Stored data
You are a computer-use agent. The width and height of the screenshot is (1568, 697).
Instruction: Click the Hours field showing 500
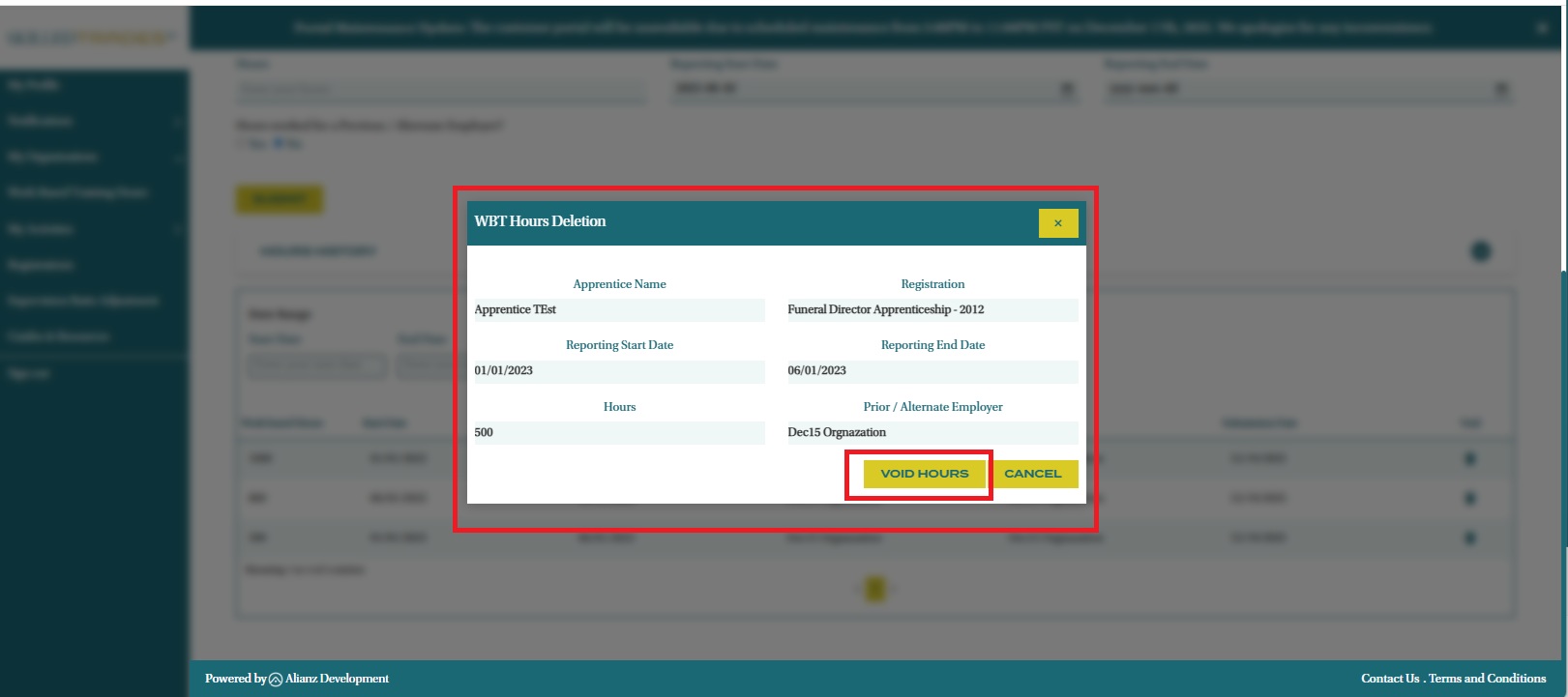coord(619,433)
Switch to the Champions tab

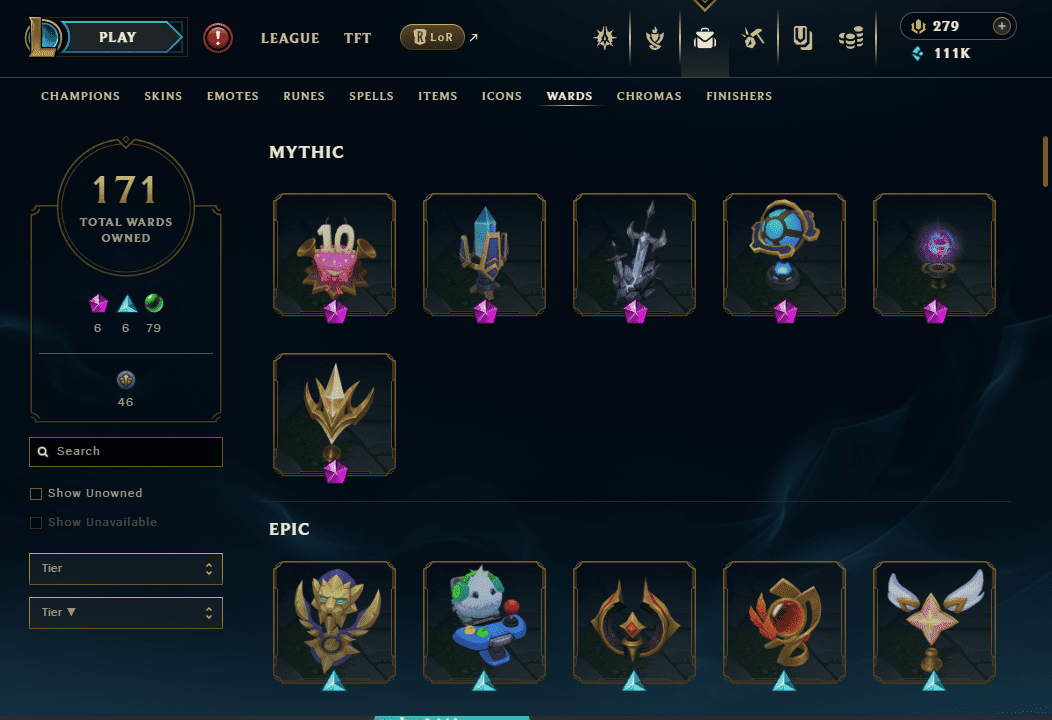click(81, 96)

Directions
Write out every line of the listing above exactly as it appears, leaving out the pictures.

Exercise answer
You are a computer-use agent. The width and height of the screenshot is (1568, 697).
Instruction: Click the Hours field showing 500
coord(619,433)
Switch to the Champions tab

click(81, 96)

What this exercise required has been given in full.